Hoje, 35 anos depois, o valor da nossa Moeda tem conhecido uma desvalorização contínua e eterna em relação as principais moedas como o Dólar, Rand e Euro. Por mera ou natural coincidência, o câmbio MT/USD ronda aos 35 também.

O despencamento do Metical, sobretudo em ralação ao Dólar nos sugere uma matemática perfeita da nossa dependência. Como quem diz, ganhamos 35 anos de independência, mas perdemos 35 em termos de estabilidade económica e perspectivas de desenvolvimento. É como quem diz 35 (menos) 35 (igual a) zero independência económica. Esta matemática simples e natural constitui um desafio para nós.

Não estou aqui a sugerir que paremos para chorar, em vez de festejar. A festa da derrota do regime colonial-fascista de Portugal continua e durará para sempre, mas não nos esqueçamos da real motivação da luta: o bem-estar para todos, igualdade de direitos e oportunidades.

Para alcançar esses sonhos, que de certa forma continuam distantes para a maioria dos moçambicanos, precisamos de montar políticas económicas e sociais bastante coerentes e baseados nos recursos naturais de que dispomos, na vontade (desde a primeira hora) da comunidade internacional nos apoiar e nas parcerias estratégicas de negócio que podemos estabelecer com as empresas multinacionais e os países desenvolvidos interessados nos nossos recursos e mercado.

Um dos pontos de partida rumo à independência económica é a produção interna. Um desenvolvimento baseado em prestação de serviços, importação de quase tudo, baixa produção interna e fracas exportações é praticamente impossível.

O desenvolvimento empresarial, já que são inquestionáveis os nossos avanços na educação e na saúde, será a chave e catalisador do processo de desenvolvimento de Moçambique.

Acho que os doadores deviam parar de colocar dinheiro num saco, que para além de contribuir para o aumento da nossa dependência, constitui uma alocação ineficiente de recursos (tal como os 7 milhões) e contribui para o nosso relaxamento na busca de cada vez mais fontes de receitas fiscais para a realização cabal das nossas despesas.

Esse dinheiro, poderia ser gerido com mais transparência e com resultados palpáveis se fosse aplicado em programas concretos de desenvolvimento, sobretudo no desenvolvimento empresarial, mais virado a produção interna propriamente dita, nomeadamente indústria, agro-processamento, etc.

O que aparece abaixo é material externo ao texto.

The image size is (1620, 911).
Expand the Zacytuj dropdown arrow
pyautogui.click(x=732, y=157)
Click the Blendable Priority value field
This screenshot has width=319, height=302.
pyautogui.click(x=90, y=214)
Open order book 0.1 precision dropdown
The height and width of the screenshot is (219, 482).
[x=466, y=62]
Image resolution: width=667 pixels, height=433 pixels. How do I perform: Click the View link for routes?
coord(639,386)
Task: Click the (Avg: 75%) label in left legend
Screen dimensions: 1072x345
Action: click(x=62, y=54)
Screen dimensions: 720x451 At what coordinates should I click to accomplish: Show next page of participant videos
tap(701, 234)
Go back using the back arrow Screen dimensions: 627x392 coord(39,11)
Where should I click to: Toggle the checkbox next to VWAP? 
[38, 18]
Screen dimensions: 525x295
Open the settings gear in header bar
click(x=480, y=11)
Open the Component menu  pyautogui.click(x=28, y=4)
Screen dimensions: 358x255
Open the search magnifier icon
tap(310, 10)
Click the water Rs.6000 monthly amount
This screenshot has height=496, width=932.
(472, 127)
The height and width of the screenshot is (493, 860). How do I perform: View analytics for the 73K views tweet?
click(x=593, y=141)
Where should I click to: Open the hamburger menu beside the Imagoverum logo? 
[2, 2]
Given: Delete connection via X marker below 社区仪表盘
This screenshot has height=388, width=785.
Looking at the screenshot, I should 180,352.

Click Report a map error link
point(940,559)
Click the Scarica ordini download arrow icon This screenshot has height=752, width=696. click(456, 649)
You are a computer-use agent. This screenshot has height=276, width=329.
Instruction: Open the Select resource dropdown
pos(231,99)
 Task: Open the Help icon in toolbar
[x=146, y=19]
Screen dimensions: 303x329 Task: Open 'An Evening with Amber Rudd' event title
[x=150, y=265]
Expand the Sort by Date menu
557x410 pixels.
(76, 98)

Volvidos 35 anos, acho que devíamos estar mais preocupados não apenas em festejar, mas sim em debater a melhor estratégia para erradicar a pobreza. Se bem que não há muito a debater, basta eliminar a corrupção, a expropriação do estado e do país, e o desenvolvimento duma visão de que a riqueza da minoria de ricos de hoje, só será sustentável e poderá se multiplicar cada vez se a maioria também progredir e desenvolver uma capacidade de compra de qualidade. A não ser que prefiram investir essa riqueza em bolsas de valores em países mais desenvolvidos.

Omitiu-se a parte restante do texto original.